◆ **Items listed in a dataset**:

BEGIN

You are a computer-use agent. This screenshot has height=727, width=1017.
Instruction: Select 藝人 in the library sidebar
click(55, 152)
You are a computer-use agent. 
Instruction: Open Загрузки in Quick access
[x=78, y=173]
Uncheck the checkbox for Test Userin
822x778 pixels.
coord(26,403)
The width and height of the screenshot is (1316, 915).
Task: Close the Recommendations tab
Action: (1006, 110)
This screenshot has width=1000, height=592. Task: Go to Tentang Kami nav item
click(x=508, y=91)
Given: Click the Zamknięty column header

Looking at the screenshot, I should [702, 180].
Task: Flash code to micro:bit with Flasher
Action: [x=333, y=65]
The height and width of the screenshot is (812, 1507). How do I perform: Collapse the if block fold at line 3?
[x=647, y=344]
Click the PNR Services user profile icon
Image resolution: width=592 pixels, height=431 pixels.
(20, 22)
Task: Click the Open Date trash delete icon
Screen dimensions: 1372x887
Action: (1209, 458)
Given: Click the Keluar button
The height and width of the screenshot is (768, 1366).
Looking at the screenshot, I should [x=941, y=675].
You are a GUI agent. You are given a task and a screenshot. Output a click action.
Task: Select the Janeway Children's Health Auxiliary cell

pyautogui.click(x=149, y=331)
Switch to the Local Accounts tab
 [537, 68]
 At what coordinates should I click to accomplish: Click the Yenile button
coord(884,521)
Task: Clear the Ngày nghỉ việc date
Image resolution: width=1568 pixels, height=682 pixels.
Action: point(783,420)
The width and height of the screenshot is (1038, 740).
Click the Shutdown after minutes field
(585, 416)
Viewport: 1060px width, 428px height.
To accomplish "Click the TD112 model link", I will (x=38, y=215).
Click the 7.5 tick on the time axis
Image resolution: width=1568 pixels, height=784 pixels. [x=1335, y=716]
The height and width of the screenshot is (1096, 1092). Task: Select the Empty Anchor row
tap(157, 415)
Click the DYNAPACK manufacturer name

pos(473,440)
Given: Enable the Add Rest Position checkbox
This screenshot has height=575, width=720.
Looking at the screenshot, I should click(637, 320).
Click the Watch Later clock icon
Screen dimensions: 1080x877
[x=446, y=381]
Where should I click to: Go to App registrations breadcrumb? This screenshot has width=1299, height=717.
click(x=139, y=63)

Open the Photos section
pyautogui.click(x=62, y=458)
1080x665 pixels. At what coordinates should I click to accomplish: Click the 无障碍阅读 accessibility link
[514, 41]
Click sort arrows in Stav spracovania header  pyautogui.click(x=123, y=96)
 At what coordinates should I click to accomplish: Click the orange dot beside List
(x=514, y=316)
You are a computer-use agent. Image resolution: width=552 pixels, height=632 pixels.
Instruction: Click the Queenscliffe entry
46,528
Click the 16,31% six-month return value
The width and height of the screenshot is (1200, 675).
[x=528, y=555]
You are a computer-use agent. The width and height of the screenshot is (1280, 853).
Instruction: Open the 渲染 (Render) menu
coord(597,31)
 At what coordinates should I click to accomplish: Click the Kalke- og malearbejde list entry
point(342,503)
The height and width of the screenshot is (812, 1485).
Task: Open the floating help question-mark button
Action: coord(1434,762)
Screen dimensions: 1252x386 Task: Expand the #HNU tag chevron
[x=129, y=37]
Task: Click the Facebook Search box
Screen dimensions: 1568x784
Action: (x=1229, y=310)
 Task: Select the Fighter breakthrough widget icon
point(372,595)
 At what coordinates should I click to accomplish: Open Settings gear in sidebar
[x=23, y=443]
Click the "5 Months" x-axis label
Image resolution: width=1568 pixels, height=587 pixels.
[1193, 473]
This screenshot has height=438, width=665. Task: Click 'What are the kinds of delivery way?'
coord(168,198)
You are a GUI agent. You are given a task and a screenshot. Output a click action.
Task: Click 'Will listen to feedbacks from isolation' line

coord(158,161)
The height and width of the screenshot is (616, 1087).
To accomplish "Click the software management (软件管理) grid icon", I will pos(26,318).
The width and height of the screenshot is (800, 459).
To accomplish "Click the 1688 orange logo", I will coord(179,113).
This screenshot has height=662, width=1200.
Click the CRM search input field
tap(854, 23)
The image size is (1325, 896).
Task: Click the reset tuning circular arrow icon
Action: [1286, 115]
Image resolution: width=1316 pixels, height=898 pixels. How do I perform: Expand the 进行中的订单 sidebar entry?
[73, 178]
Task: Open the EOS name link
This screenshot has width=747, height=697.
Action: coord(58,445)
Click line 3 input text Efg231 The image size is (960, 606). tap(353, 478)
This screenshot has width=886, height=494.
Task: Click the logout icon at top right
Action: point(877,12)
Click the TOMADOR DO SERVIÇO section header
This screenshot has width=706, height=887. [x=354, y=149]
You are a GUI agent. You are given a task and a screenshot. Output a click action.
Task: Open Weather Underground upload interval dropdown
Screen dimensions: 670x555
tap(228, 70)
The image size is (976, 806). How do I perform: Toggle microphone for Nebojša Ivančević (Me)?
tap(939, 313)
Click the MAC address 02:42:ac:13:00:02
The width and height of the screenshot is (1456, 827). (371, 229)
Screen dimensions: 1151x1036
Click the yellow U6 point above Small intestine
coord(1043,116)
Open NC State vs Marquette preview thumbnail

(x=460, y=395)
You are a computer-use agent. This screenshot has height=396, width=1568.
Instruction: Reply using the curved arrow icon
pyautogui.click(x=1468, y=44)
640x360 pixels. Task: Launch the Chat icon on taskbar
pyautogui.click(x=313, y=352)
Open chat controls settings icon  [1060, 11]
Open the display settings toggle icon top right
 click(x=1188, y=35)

END

Find the word "agent" in the entries above. Copy every line that has it.

◆ **Answer box**:
You are a computer-use agent. This screenshot has height=727, width=1017.
You are a computer-use agent. 
You are a GUI agent. You are given a task and a screenshot. Output a click action.
You are a computer-use agent. Image resolution: width=552 pixels, height=632 pixels.
You are a computer-use agent. The width and height of the screenshot is (1280, 853).
You are a GUI agent. You are given a task and a screenshot. Output a click action.
You are a GUI agent. You are given a task and a screenshot. Output a click action.
You are a computer-use agent. This screenshot has height=396, width=1568.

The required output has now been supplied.